What is needed>
Every line below between the line holding "The image size is (2380, 1541)." and the line holding "Task: Click the refresh table icon", inclusive, should be repeated exactly, and all other lines omitted.

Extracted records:
===
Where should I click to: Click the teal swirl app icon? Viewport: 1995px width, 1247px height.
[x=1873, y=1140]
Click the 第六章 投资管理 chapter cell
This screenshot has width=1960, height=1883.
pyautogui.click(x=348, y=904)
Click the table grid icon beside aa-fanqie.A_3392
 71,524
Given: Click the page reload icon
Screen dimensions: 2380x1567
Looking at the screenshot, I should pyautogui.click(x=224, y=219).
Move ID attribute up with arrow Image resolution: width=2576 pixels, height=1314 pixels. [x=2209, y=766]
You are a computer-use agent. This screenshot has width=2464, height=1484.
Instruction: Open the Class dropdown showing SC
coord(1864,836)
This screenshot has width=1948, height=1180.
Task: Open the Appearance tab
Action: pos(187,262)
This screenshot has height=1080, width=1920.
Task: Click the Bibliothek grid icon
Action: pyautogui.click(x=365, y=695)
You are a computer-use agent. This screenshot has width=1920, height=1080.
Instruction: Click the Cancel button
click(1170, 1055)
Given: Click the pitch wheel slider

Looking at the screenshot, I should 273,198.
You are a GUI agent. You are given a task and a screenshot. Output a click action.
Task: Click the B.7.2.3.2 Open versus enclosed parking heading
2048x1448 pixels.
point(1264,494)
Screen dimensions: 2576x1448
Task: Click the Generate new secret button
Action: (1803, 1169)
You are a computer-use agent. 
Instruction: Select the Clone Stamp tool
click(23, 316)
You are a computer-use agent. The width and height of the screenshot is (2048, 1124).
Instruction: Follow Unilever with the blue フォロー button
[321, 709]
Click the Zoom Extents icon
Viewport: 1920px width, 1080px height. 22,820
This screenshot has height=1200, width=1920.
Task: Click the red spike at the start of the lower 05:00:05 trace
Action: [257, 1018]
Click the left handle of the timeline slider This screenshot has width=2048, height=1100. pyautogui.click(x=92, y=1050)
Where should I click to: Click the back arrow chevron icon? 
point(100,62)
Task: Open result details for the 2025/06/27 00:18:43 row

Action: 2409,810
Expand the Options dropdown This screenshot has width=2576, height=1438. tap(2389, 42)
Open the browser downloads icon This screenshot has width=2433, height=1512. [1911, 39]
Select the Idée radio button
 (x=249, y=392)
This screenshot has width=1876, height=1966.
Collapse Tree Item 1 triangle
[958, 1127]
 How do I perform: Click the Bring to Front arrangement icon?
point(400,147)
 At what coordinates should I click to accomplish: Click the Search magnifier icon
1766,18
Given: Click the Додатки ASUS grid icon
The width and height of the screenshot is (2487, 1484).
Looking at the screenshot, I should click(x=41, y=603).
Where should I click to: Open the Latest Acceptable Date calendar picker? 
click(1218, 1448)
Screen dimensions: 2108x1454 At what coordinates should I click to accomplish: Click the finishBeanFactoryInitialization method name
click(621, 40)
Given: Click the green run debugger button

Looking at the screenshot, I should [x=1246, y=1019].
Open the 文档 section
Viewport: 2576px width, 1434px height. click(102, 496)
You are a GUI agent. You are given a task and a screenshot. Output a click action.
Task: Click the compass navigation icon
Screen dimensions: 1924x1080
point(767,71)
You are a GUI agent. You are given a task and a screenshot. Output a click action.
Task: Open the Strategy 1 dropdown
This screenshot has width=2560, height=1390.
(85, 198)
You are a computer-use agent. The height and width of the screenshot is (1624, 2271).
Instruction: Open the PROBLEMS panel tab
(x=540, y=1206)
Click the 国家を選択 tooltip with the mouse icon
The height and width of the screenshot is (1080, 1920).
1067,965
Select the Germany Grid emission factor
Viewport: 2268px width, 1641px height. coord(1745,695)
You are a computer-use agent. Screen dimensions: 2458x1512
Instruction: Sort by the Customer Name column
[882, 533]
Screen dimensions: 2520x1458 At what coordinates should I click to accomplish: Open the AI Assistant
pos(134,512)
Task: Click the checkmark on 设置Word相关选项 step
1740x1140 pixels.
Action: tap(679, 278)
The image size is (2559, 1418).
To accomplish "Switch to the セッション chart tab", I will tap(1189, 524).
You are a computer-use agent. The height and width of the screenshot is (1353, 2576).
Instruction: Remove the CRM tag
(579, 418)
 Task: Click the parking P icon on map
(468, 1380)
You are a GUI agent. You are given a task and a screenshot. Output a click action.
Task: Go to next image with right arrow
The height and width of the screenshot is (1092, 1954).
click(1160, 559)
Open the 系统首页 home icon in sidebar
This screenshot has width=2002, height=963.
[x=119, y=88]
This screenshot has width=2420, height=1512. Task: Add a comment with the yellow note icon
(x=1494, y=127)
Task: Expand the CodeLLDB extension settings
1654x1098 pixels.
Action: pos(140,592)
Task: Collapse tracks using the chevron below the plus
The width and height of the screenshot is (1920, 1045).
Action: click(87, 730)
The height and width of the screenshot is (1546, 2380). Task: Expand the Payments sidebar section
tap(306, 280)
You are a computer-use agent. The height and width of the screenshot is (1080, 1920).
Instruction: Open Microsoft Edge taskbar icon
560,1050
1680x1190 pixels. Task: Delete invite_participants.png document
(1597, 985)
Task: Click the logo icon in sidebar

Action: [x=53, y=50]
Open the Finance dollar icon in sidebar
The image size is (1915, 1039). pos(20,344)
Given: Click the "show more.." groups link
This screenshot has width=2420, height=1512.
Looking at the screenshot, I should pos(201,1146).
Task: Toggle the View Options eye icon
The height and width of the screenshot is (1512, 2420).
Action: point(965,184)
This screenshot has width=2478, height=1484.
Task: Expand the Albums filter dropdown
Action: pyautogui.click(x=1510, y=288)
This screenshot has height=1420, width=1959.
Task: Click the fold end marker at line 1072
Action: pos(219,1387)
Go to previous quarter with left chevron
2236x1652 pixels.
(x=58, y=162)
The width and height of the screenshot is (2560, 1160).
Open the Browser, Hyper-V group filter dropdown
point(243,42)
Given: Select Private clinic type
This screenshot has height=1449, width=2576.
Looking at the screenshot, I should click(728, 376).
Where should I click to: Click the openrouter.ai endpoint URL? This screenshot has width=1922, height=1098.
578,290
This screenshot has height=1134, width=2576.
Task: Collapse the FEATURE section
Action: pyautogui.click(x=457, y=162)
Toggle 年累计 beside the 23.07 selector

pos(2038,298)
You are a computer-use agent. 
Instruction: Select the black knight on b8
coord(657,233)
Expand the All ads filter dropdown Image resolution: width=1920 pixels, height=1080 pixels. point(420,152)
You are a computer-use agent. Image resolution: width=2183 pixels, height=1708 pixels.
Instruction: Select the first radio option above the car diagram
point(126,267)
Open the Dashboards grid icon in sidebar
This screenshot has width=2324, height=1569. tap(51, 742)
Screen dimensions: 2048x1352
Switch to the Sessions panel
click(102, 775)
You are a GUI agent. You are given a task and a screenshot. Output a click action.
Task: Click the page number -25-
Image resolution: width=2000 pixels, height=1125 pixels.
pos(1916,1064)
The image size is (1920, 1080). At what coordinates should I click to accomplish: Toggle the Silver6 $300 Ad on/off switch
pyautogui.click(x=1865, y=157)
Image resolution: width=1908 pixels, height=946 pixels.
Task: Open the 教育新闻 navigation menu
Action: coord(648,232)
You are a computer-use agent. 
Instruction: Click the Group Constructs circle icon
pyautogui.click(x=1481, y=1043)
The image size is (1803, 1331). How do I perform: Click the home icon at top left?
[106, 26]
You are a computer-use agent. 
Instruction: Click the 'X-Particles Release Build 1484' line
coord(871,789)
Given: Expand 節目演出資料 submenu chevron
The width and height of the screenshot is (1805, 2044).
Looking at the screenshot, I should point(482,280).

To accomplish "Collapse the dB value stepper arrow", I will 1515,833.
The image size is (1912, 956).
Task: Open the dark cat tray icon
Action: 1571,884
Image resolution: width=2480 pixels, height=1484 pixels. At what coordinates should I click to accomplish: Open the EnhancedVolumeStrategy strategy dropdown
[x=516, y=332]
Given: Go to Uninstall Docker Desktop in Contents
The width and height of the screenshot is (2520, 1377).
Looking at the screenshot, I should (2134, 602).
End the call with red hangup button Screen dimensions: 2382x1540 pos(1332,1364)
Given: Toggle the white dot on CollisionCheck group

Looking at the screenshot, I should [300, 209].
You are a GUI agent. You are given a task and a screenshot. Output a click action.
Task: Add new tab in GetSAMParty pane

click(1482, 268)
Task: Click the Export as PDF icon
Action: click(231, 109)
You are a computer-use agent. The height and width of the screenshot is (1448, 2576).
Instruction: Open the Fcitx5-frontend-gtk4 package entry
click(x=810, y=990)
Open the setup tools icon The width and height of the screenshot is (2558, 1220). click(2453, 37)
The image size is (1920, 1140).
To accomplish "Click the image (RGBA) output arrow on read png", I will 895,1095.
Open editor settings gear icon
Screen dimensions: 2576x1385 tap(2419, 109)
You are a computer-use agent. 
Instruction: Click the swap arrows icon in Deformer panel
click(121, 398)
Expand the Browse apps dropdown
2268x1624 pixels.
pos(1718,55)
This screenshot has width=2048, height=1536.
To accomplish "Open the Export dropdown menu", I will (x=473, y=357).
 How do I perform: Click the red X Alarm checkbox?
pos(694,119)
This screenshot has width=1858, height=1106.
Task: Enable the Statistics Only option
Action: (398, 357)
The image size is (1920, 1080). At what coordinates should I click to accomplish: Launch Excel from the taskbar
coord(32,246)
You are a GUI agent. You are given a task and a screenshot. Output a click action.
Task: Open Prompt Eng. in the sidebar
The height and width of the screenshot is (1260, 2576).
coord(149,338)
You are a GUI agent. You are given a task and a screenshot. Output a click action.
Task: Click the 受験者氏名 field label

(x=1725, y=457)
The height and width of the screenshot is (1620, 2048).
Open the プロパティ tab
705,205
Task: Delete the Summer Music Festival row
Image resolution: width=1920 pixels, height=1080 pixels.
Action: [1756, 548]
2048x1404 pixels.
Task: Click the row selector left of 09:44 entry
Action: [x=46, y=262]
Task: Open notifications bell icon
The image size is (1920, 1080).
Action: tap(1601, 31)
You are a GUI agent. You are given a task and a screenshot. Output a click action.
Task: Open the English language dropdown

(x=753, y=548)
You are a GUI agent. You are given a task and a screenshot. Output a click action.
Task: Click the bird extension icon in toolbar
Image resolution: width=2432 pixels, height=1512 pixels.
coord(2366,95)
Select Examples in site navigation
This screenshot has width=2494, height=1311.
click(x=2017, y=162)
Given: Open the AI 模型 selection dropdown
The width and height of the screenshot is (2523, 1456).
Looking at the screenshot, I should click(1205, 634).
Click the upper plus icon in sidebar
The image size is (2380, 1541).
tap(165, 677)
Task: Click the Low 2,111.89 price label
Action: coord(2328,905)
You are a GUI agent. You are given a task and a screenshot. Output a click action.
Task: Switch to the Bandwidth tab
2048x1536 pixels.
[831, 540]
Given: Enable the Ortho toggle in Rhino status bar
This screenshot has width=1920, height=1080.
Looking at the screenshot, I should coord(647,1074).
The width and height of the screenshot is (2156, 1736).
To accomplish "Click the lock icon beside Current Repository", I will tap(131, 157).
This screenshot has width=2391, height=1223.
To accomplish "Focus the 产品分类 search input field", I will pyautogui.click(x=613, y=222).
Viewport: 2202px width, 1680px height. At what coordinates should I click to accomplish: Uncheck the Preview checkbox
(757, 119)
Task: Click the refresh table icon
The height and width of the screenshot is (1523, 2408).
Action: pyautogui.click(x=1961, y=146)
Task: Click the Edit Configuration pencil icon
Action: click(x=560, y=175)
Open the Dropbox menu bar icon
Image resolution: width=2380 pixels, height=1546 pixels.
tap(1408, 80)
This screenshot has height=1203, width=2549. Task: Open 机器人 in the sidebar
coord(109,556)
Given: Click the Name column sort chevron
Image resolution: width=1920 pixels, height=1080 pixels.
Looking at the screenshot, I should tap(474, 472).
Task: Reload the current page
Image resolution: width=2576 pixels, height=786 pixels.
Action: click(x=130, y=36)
===
Your solution>
The image size is (2380, 1541).
tap(165, 677)
Task: Click the Low 2,111.89 price label
Action: coord(2328,905)
You are a GUI agent. You are given a task and a screenshot. Output a click action.
Task: Switch to the Bandwidth tab
2048x1536 pixels.
[831, 540]
Given: Enable the Ortho toggle in Rhino status bar
This screenshot has width=1920, height=1080.
Looking at the screenshot, I should coord(647,1074).
The width and height of the screenshot is (2156, 1736).
To accomplish "Click the lock icon beside Current Repository", I will tap(131, 157).
This screenshot has width=2391, height=1223.
To accomplish "Focus the 产品分类 search input field", I will pyautogui.click(x=613, y=222).
Viewport: 2202px width, 1680px height. At what coordinates should I click to accomplish: Uncheck the Preview checkbox
(757, 119)
Task: Click the refresh table icon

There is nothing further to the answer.